(Initially published in www.romania-report.ro - source: The Guardian)
The ancient Greeks called it Pontus Axeinus - the inhospitable sea. Jason and the Argonauts sailed its turbid waters, seeking the Golden Fleece in the land of Colchis, present-day Georgia.
Turks who feared its lowering storms called it Kara Dengiz, hence its English name. Now the Black Sea, contested through history by Roman emperors, Russian tsars, Nazi and Soviet totalitarians and, inevitably, by British imperialists in the Crimea in the 1850s, is once again emerging as a strategic amphitheatre of clashing interests and aspirations.
When Romania and Bulgaria join the EU in 2007, modern Europe's new frontier will come hard up against the rumbling underbelly of Russia's collapsed empire.
Arrayed around this new Black Sea bullring, an encircling host of failed, floundering or would-be states must soon decide whether their future lies within the Euro-Atlantic community. It is here that defining 21st-century battles over identity, security, democratic values, oil, and migration will be waged. And it is here that an ever-enlarging Europe's limitations, political as well as geographical, may finally be painfully exposed.
Romania's reformist leader, Traian Basescu, who watches over a lengthy tract of western Black Sea coast, is keenly attuned to this challenge. He won the presidency last December in Romania's quieter version of neighbouring Ukraine's "orange revolution".
Mr Basescu's visit to London last week amounted to an early warning. In his view Romania is becoming a frontline state in what governments now call the Greater Black Sea region. The common security threats that we face are many.
The Black Sea region has become an area for trafficking in people, in drugs and weapons," Mr Basescu said. "It is an area of frozen conflicts. These are threats for all Nato and EU members. In this region we are in a democratic transition period, a period of emerging democracies - and that presents an element of risk."
Romania has been offered additional British help in fighting corruption and organised crime, curbing illegal immigration and preparing for EU membership, diplomats said. Both Romania and Bulgaria are already Nato members. And the Bucharest government, which has offered military base facilities to the US at Constanta, has purchased two ex-Royal Navy frigates.
Yet while Romania, Bulgaria, and more precariously, Ukraine, have made their pro-western choice, the fate of many regional states and peoples hangs in the balance.
Moldova, sandwiched between Romania and Ukraine, is one of the most dangerous of the "frozen conflicts" of which Mr Basescu warned. Located in an area once known as Bessarabia, Moldova is the poorest country in Europe, divided since independence in 1991 by a secessionist movement in eastern Transdniestria.
Now Moldova's communist leaders, facing elections next month, have broken with their traditional ally, Russia, and are pursuing EU integration. President Vladimir Voronin appealed last week for western assistance, saying separatist "armed units" were bent on provoking a crisis. Moldova has also asked in vain that Russia withdraw its troops.

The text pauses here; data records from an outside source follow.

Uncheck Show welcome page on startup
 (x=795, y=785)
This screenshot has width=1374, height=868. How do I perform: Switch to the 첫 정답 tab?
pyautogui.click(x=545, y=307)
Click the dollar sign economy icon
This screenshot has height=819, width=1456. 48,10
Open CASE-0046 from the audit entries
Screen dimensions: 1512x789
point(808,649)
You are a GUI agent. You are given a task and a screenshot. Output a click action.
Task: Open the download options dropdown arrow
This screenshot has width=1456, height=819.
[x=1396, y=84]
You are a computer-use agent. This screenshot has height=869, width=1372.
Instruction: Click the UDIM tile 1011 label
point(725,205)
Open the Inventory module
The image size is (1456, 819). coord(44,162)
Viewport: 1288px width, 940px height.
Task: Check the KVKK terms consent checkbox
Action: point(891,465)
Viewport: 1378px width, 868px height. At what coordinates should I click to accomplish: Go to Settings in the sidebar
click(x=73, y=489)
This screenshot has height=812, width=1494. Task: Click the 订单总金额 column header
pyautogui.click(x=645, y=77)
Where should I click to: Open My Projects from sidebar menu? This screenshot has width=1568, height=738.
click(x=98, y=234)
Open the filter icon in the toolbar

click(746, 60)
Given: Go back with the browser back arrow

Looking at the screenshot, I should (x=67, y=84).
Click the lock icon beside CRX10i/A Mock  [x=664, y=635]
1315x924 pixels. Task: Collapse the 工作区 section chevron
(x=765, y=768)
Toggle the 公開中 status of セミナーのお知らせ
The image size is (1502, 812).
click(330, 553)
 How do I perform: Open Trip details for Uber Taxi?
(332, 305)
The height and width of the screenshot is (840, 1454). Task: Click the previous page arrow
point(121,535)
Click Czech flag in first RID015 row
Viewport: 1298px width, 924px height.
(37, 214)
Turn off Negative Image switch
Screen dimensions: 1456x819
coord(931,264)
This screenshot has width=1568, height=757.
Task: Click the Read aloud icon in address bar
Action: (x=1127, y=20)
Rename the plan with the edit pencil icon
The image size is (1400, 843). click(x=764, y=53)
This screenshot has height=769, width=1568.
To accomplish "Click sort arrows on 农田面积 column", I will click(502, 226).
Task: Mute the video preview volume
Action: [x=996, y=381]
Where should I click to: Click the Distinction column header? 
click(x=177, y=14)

Almost unnoticed, the EU published an "action plan" in December, inviting Moldova "to enter into intensified political, security and economic relations" and describing a Transdniestria solution as a "key objective". In short, Moldova is a looming European problem. Similar disputes requiring international attention ring the Black Sea.
In former Soviet Georgia, scene of the 2003 "rose revolution", the pro-western government of President Mikhail Saakashvili is still struggling with Moscow-backed separatists in South Ossetia and Abkhazia. Linked to Georgia's future is the future of independence-minded Chechnya, where low-level conflict with Russian forces still smoulders, and the wider Caucasus region.
In Armenia an authoritarian government is locked in a cold war with Turkey and Azerbaijan, principally over the enclave of Nagorno-Karabakh, where tens of thousands died in the early 1990s. To end its isolation Armenia is increasingly looking to Brussels.
While insisting on political and economic reforms, the EU recently included Armenia in its European "neighbourhood policy". Self-interest plays a part. Armenia's woes have produced an exodus of economic migrants; most head westwards. Underlying all this is the Black Sea's growing strategic importance as an outlet for Russian and Caspian oil - another potential source of conflict as well as wealth. A sort of "best pipeline" contest is now under way.
Russia is exploring a new oil route with Bulgaria and Greece that would bypass pro-western Turkey. From Athens, at least, this looks like a terrific idea. Another pipeline will run from Azerbaijan via Georgia to Turkey's Mediterranean coast, deviously circumventing poor, ostracised Armenia. Yet another could link Bulgaria's Black Sea coast with Macedonia, Albania and the Adriatic - with intriguing implications for the Balkans.
While the EU gazes east and wonders just how far it can go, especially regarding Russia, the US feels fewer constraints. It is determined to secure its Caspian oil supplies.
And its new military toeholds on the western shore could in time be used to project US influence across the entire Black Sea region. Europe's policy may be drifting.
Russia may fret and storm. But Washington reckons it knows which way the wind is blowing. Like the ancient Greeks, it aims to turn the Black Sea into the Pontus Euxinus - the friendly sea.